Although being stuck at home looking for things to do isn’t exactly ideal (at least for most people), there is a lot to learn from this new experience. People are missing opportunities they once took for granted, but something can be gained from this. Sophomore Owen Ridder wishes he had the option to go to a basketball game.

“Before quarantine I would say, ‘I don’t feel like going out. I’m going to take a nap instead.’Now, I would do anything to go to a basketball game,” Ridder said. 

Although looking back on missed opportunities is something that makes people upset and longing for the old days, with a little positive thinking this situation can be turned around. After social distancing ends, we know that we will no longer take spending time with our friends and extended family for granted. 

This is just one of many learning lessons that being quarantined has brought to the surface. All around our district, people are realizing new things about themselves and others while adapting to this new way of life. 
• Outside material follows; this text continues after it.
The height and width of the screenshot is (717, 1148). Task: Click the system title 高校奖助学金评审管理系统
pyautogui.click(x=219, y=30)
One group that has been heavily affected by quarantine is student athletes and their coaches. Without being able to practice together, it’s hard to keep motivated and know what needs to be done to stay in good shape. Many are also downcast to have an entire season canceled. 
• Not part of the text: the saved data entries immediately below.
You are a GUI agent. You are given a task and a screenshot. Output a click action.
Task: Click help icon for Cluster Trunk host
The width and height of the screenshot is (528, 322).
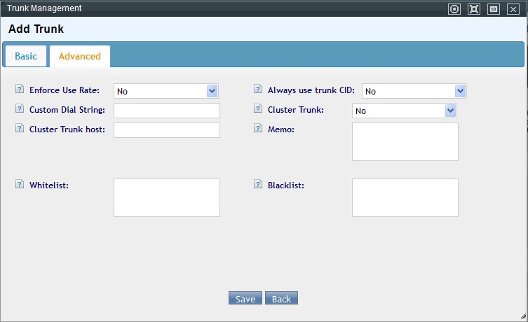19,129
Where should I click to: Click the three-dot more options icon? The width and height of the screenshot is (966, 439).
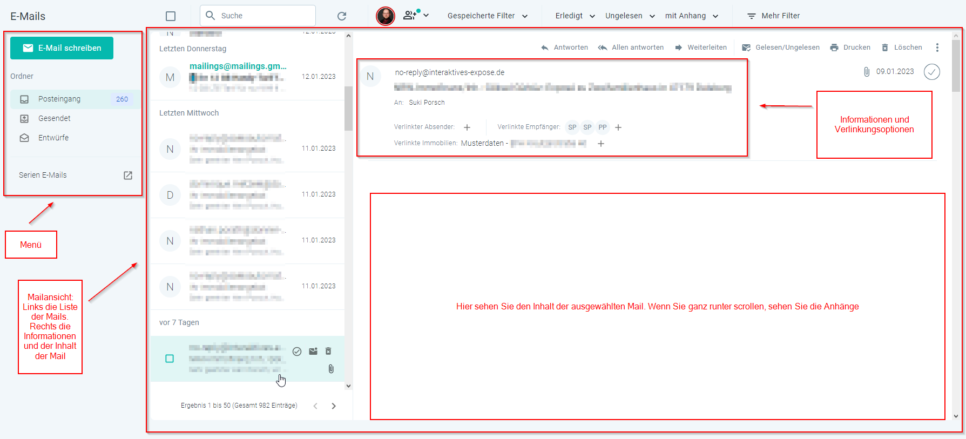pos(937,48)
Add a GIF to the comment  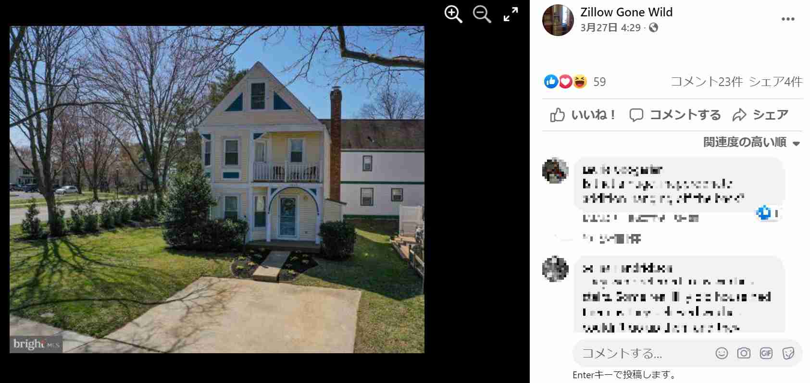[766, 353]
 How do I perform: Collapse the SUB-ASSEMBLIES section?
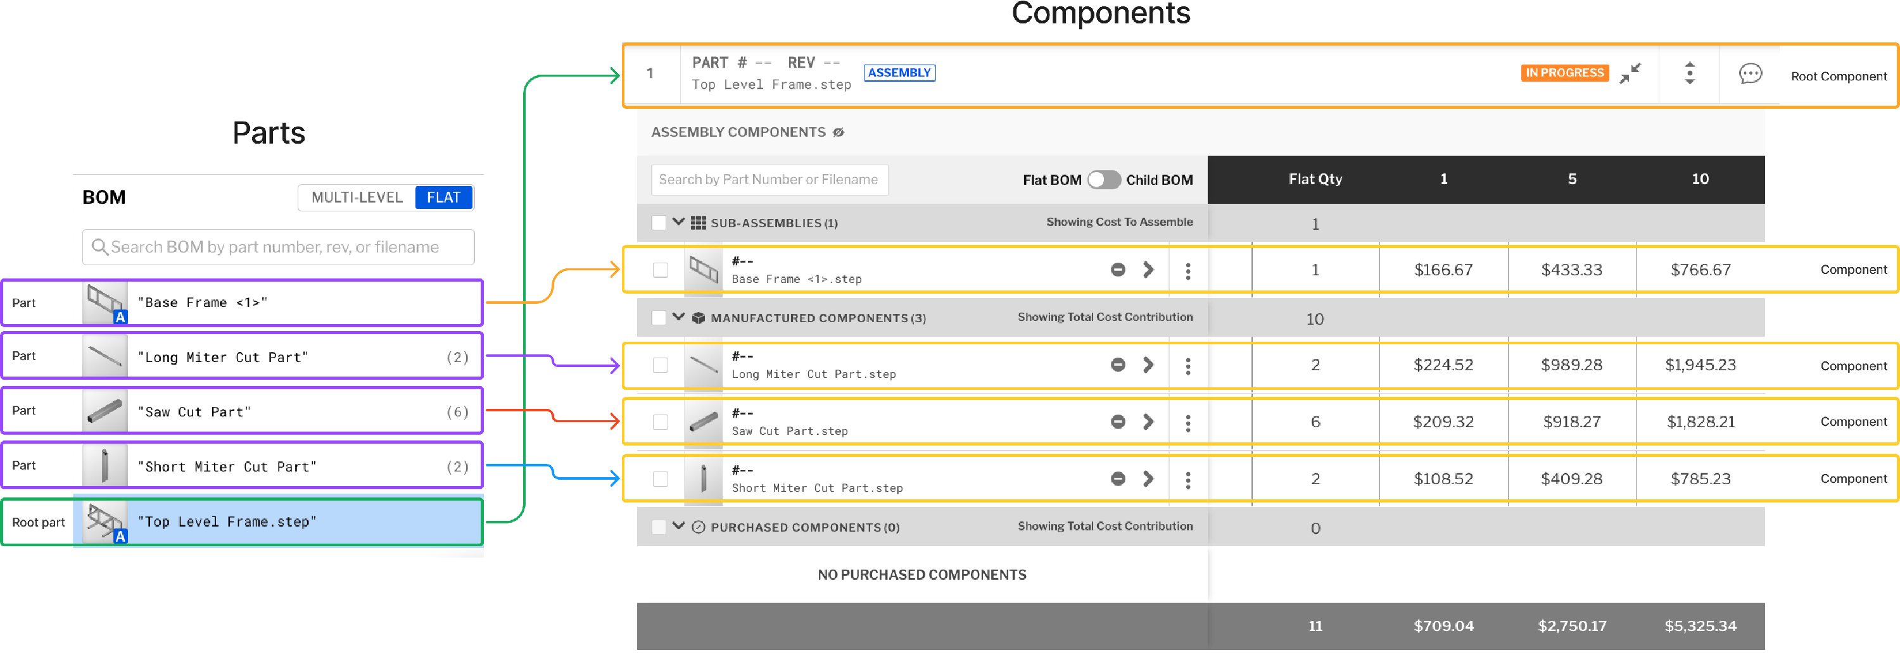coord(679,223)
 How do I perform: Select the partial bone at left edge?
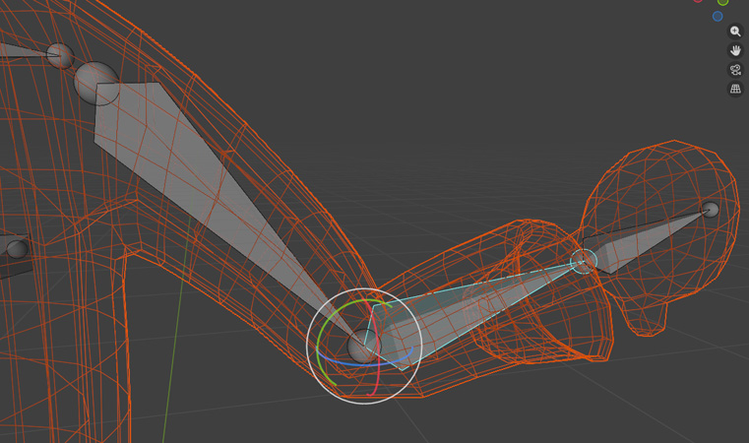(12, 251)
But, once again, there are learning lessons found in this experience for both athletes and coaches. Coach Mark Carberry, head of the track team, reflects on the strength of the student-athletes and how team culture will always be the number one priority for Conestoga track and field. 

“I learned that they (student-athletes) care so much for each other, their program, and their graduating seniors,” Carberry said. “This quarantine session has proven to be a challenge to everyone’s motivation but not to our team culture. We’re stronger for having gone through this, and we’ll be a lot stronger coming out of it. Most of our athletes accepted the limitations put on them and then went to work. We have athletes running 50% more mileage per week than ever before.” 

Keeping up motivation is, in fact, a struggle that many are facing right now, whether it be for staying physically healthy or something else. People are now having to find new routines in not-so-normal lives. For freshman Macy Danenhower, the value of discipline is one of the most important learning lessons that quarantine has brought. 

Danenhower said, “Now that we are at home, it is really hard for many to stay active, eat healthy or even the little things like getting out of pajamas for the day. But I’m so grateful I learned discipline at an early age. I’m only now realizing how much of a value it has.” 


Courtesy of Macy Danenhower

Even though it isn’t easy, it’s nice to see people adapting to the changes and learning new things while being quarantined. Many will carry the lessons they obtain with them for the rest of their lives. As Ridder said, “I know I’ll never take hanging out with my friends for granted again.”